Когда я был в Будапеште, в гостях у товарища Шандора Радо, профессора географии, выдающегося ученого-картографа, трудно было представить, что этот маленький, громадноглазый, остроумный, добро слушающийчеловек руководил группой нашей разведки в Швейцарии, сражавшейся против Гитлера.
Он мне рассказал о Рудольфе Реслере, одном из членов его подпольной группы в Женеве:
– Я мало знал об этом человеке, потому что поддерживал с ним контакт через цепь, а не впрямую. Но я знал про него главное: он был непримиримым антифашистом. Казалось бы, парадокс – агент швейцарской разведки; состоятельный человек из вполне «благонамеренной» баварской семьи; разведчик, передававший по каналам лозаннского центра сверхсекретные данные в Лондон – пришел к нам и предложил свои услуги. Объяснение однозначно: Лондон ни разу не воспользовался его данными, а эти данные – Скорцени был прав – поступали к нему из ставки Гитлера после принятия сверхсекретных решений генеральным штабом вермахта. Единственно реальной силой, которая могла бы сломить Гитлера, был Советский Союз – поэтому-то Реслер и пришел к нам, поэтому-то он и работал не за деньги, он никогда не получал вознаграждений, а по долгу гражданина Германии, страны, попавшей под страшное иго нацистов.

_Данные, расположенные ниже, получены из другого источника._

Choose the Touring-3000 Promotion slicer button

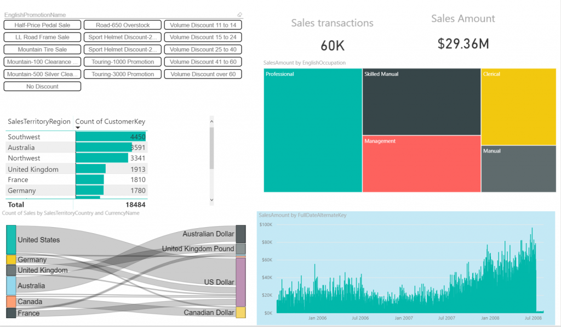click(x=123, y=74)
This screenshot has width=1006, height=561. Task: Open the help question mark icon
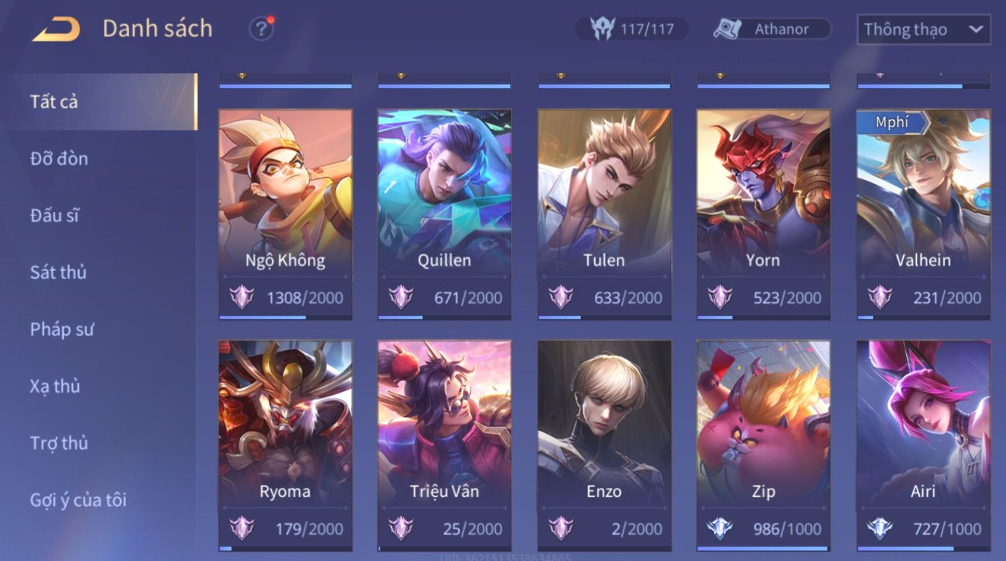[261, 29]
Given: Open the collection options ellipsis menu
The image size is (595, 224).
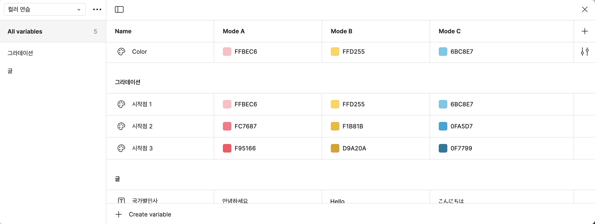Looking at the screenshot, I should point(97,10).
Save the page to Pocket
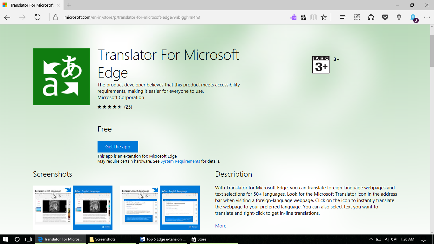Image resolution: width=434 pixels, height=244 pixels. tap(385, 17)
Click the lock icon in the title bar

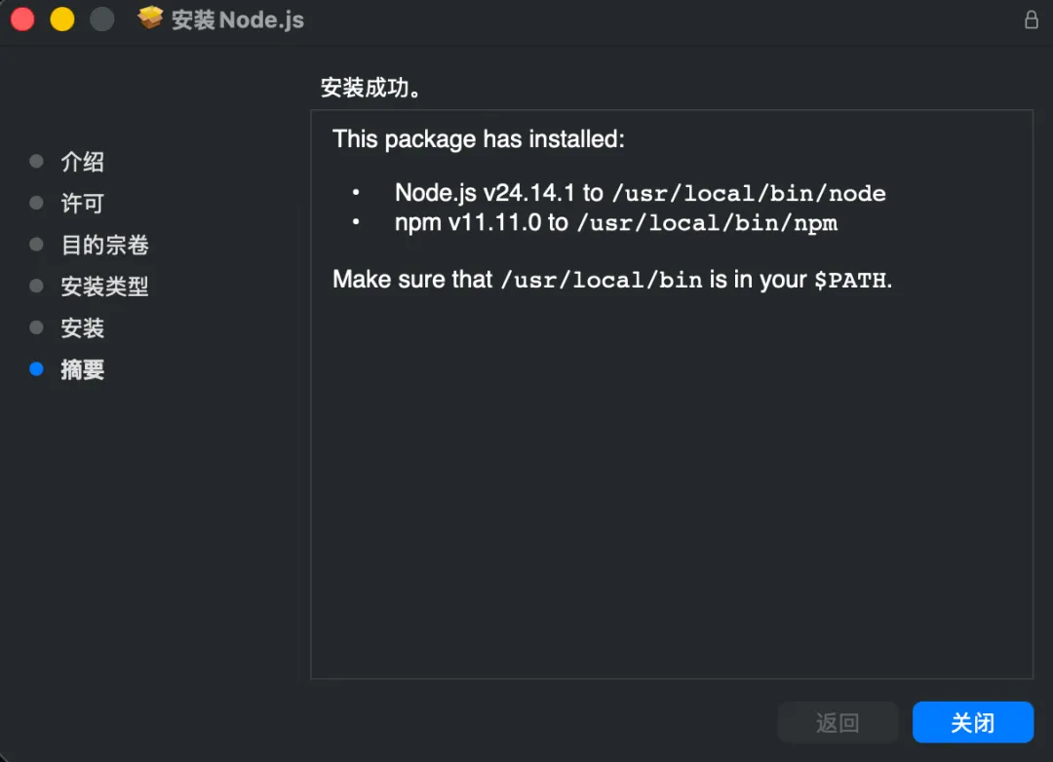click(1031, 19)
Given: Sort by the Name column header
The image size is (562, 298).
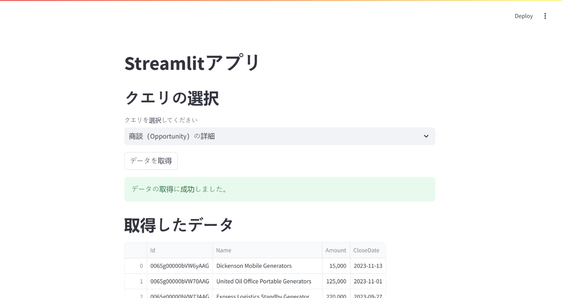Looking at the screenshot, I should [267, 250].
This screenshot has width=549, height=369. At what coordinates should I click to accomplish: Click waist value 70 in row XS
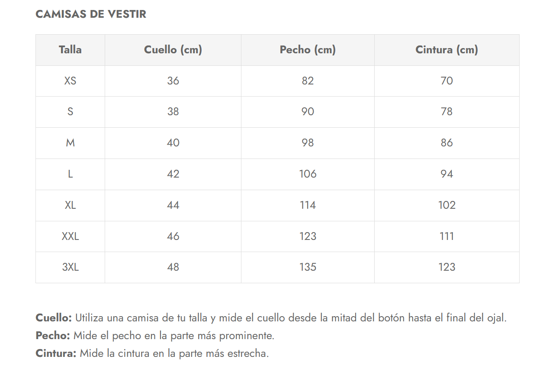tap(446, 81)
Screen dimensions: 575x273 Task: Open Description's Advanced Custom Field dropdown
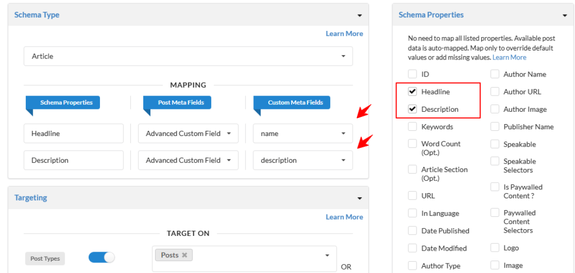pos(188,160)
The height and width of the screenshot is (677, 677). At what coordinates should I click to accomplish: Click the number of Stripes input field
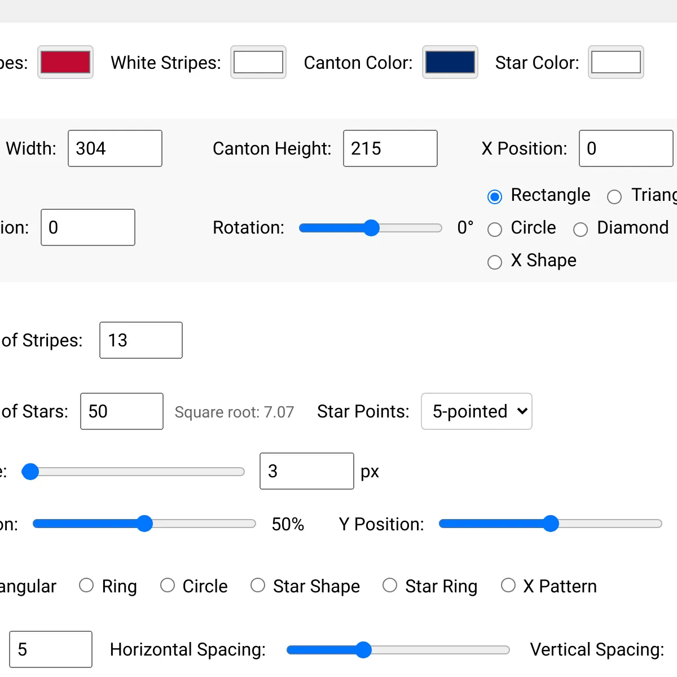140,340
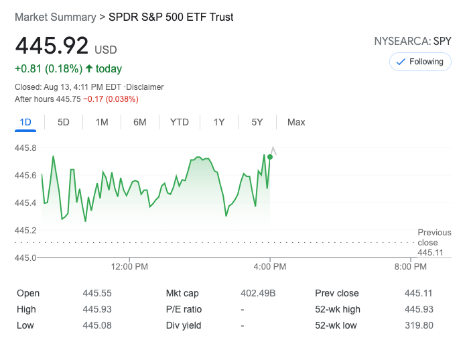
Task: Open the Disclaimer link
Action: 146,87
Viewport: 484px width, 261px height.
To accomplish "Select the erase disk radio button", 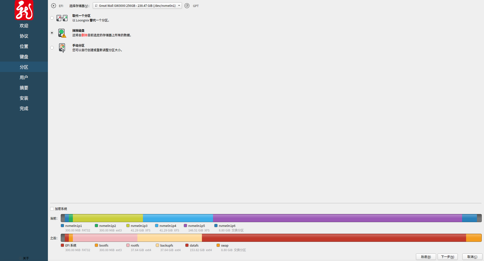I will tap(52, 33).
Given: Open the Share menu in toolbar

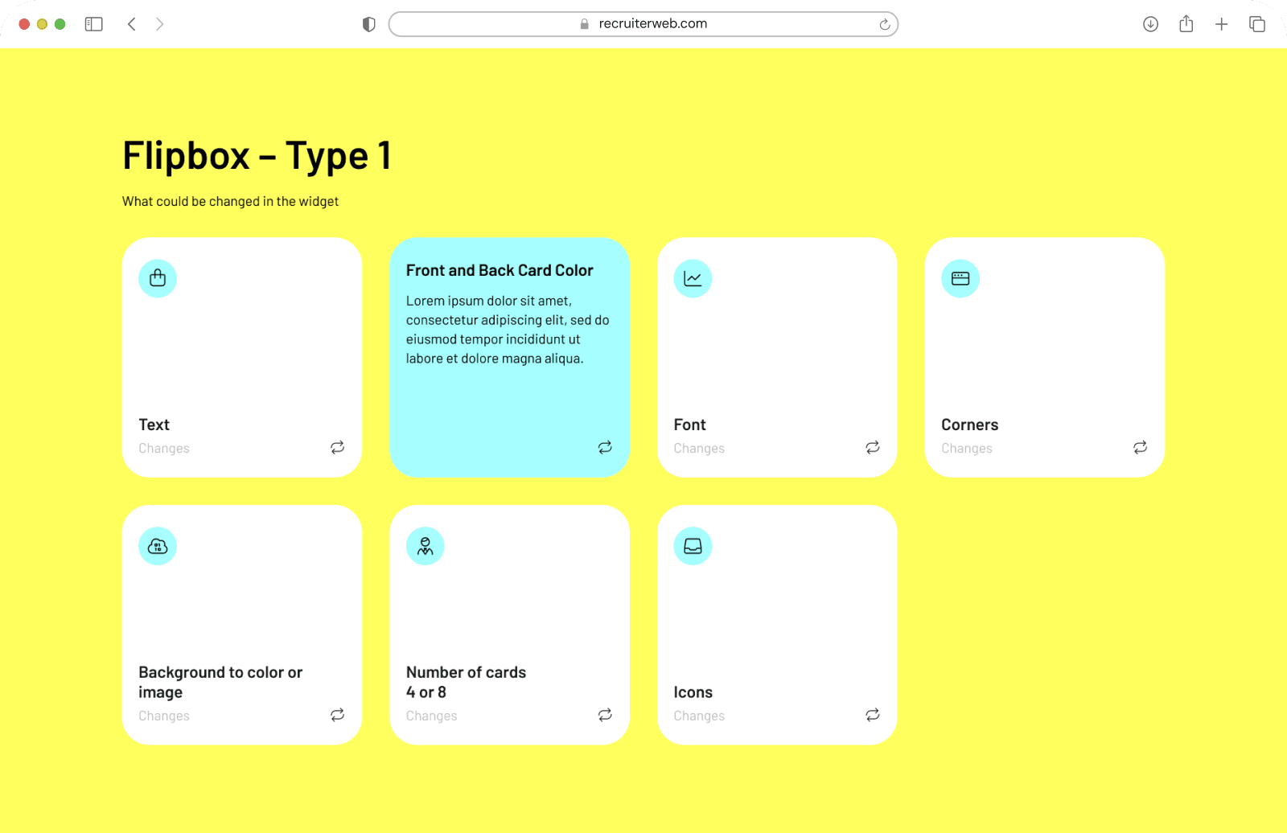Looking at the screenshot, I should [1186, 24].
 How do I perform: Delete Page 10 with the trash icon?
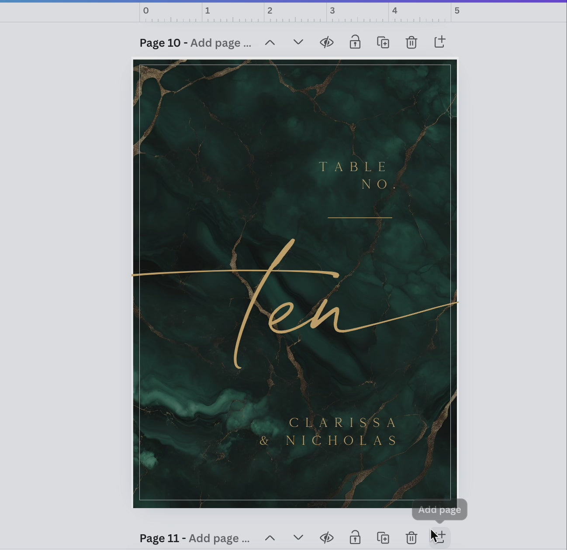pos(411,42)
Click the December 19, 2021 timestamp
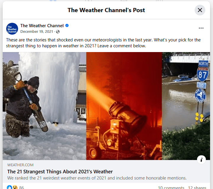 [x=36, y=32]
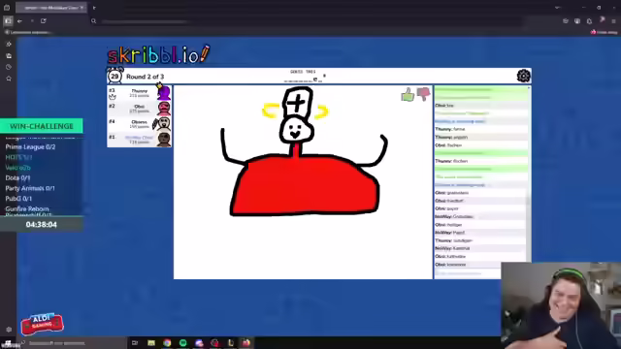The width and height of the screenshot is (621, 349).
Task: Open Spotify from the Windows taskbar
Action: tap(183, 342)
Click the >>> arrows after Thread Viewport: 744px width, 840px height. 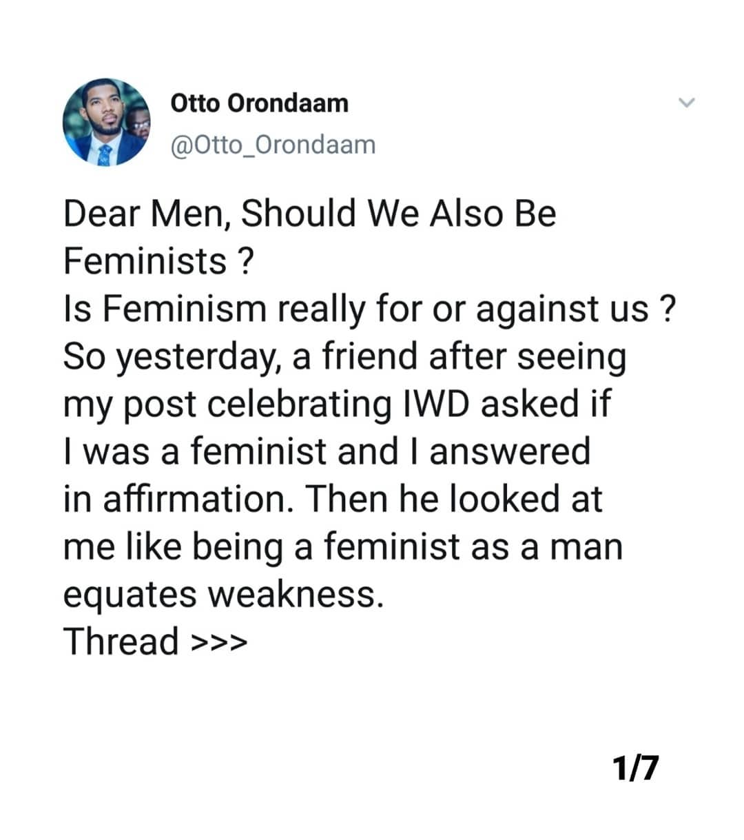click(x=218, y=643)
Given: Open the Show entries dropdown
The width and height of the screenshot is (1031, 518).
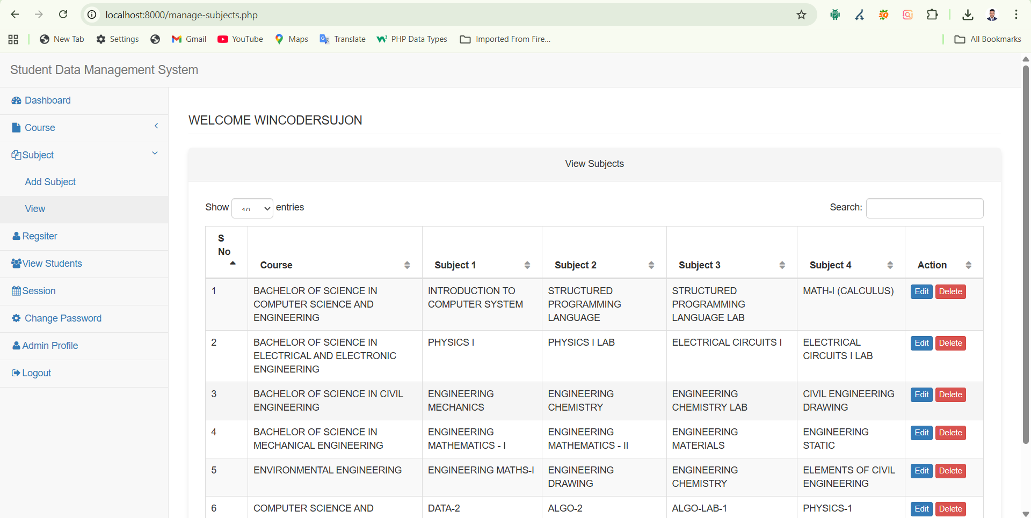Looking at the screenshot, I should pyautogui.click(x=252, y=208).
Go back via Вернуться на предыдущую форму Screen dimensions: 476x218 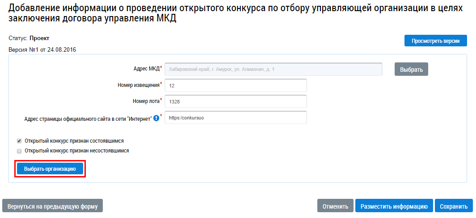(53, 206)
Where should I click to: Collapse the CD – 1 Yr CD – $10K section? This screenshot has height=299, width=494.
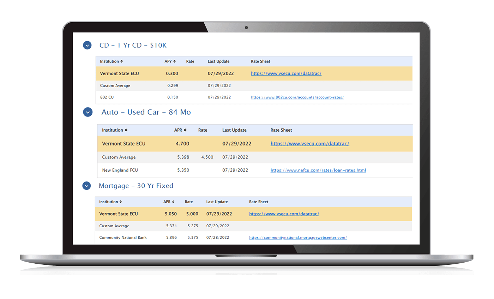pos(87,45)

– Почему вы назвали одного из ведущих информаторов Реслера, который передавал наиболее ценные данные из Берлина, «Вернером»? – спросил я тогда товарища Радо.
– «Вернер» созвучно «вермахту». Реслер никогда и никому не называл имена своих друзей в гитлеровской Германии. Его можно было понять: ставка была воистину больше, чем жизнь, – он не имел права рисковать другими, он достаточно рисковал самим собой.
(Видимо, у Реслера остались в рейхе серьезные друзья. Можно только предполагать, что он, мальчишкой отправившись на фронт, встретился там с людьми, которые – в противоположность ему самому – продолжали службу в армии, остались верны касте. Рудольф Реслер, «Люси», подобно Ремарку знавший войну, оставил иллюзии в окопах западного фронта и начал свою, особую войну против тех, кто ввергает мир в катастрофу. Можно только предполагать, что он тогда еще познакомился с лейтенантом Эрихом Фельгибелем, который во времена Гитлера стал генералом, начальником службы радиоперехвата в абвере. Он был повешен в 1944 году, после покушения на Гитлера. Можно предполагать, что Реслер был давно знаком с германским вице-консулом Гизевиусом, который также был участником заговора против Гитлера; если взять это предположение за отправное, то Реслер обладал двумя необходимыми радиоточками: из Берна он связывался по рации Гизевиуса, то есть по официальному каналу рейха, и – соответственно – по такому же официальному каналу генерального штаба получал информацию из Берлина.)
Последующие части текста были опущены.